What I find fascinating as a computer engineer is that this is all my profession's fault. We've built an amazing infrastructure of information plumbing to allow the financial system to operate on auto-pilot, without those pesky humans sucking up salaries and slowing the whole process down. The late lamented Tanta opened my eyes to how the job of a mortgage underwriter had changed from being a gatekeeper, almost a detective trying to sniff out risky loans, to someone whose focus was making sure that the submitted forms matched the criteria set in the computer programs they now used to grade loans. In a very literal sense these programs are artificial intelligences, expert systems that try to mechanize the thought process that we used to rely on loan officers to go through.

These loans were then bundled and sold as securities based on complex computer models based on historical data (which didn't include falling house prices). These securities were then bought and resold by investors using their own complex trading programs. This was all in the debt market, but the same takeover of decisions by software occurred in equities, and the end result is a system composed of hundreds of thousands of different programs all talking to each other and making enormous financial decisions on their owner's behalf. What's truly scary about this size of system is that it's reached a scale where it's so complex that it's impossible to understand why anything happened. That's what worries me about the May 3rd crash, it's the first time a vital information system we've built has proved too complex to debug. In the pre-computer world, you could just interview everyone who bought or sold on the daya of a crash and ask them why they took action. We can't do that with our programs, which is why the crash will remain a mystery.

In another part of Deepness, Vinge describes a civilization whose systems have reached the point where they're so entangled and baroque that nobody can fix them when they crash, and the whole world is destined to collapse. Again I couldn't picture that when I first read it, but now I can. In the financial crisis we had cargoes that couldn't be shipped because the standard letters of credit between banks were no longer being honored. Our fundamental mechanisms for delivering food were taken out by problems in our financial information systems! Our AIs don't need to become self-aware to turn into Skynet, they're quite capable of causing serious damage just as they are.

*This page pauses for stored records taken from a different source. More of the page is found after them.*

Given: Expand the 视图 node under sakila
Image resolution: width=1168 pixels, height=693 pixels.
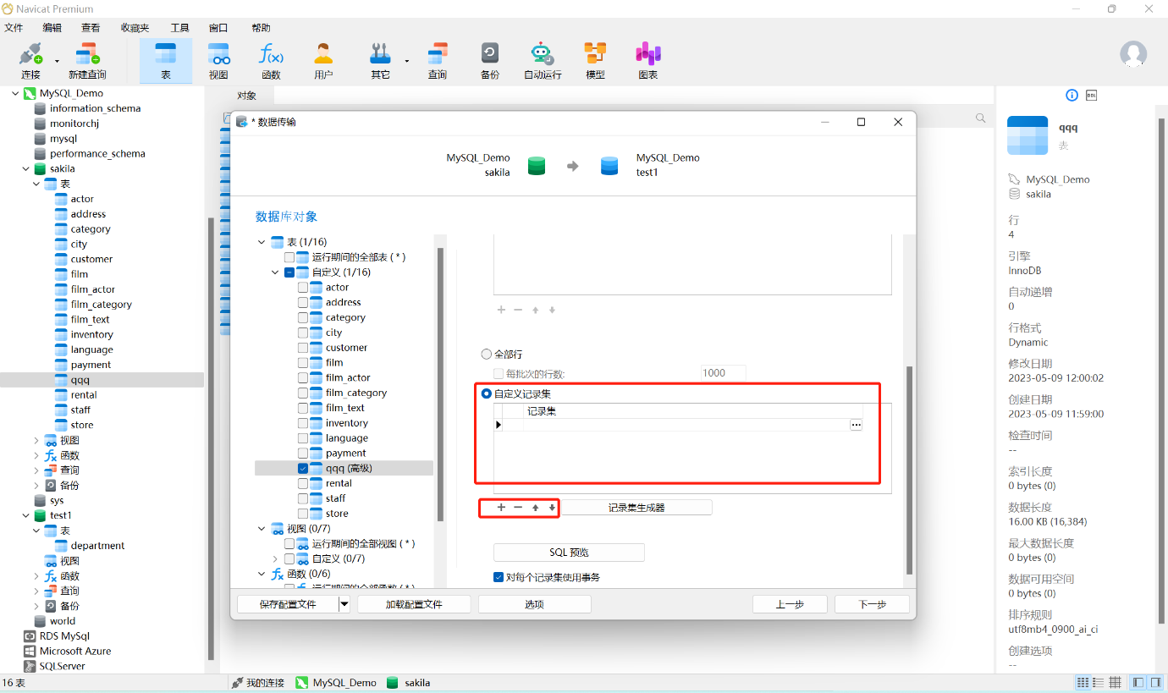Looking at the screenshot, I should (36, 440).
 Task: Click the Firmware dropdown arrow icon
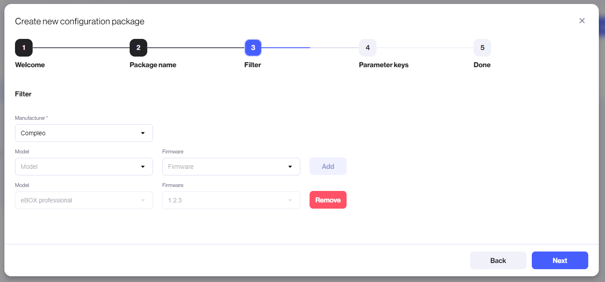(x=290, y=167)
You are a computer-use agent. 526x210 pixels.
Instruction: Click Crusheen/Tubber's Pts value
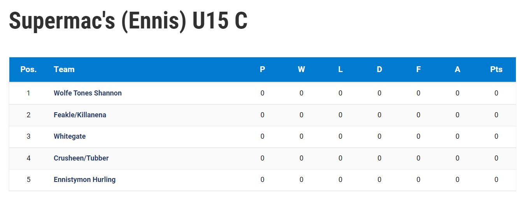pos(496,158)
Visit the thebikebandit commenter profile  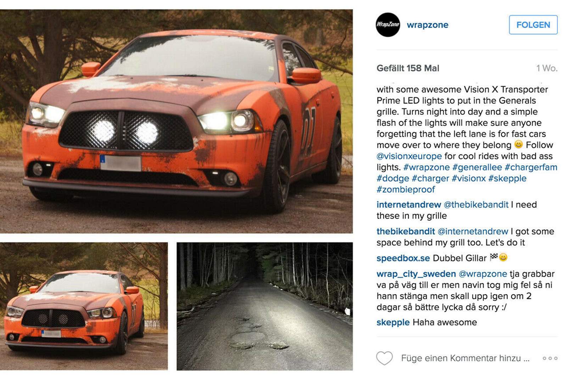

So how can we fix this? As a start we need all programs making financial decisions to produce a clear audit trail in a standard format, explaining not only what actions they took but why. With this sort of log available for every market participant, forensic investigators would be able to build a picture of the cause of events like May 3rd. It may well prove to be impossible for some existing code to come up with meaningful reasons for its decision tree, but that's a feature of this proposal, not a bug. If the operators can't justify the actions of the programs they're running, then that's a clear sign they're too dangerous to be interfacing with our financial system.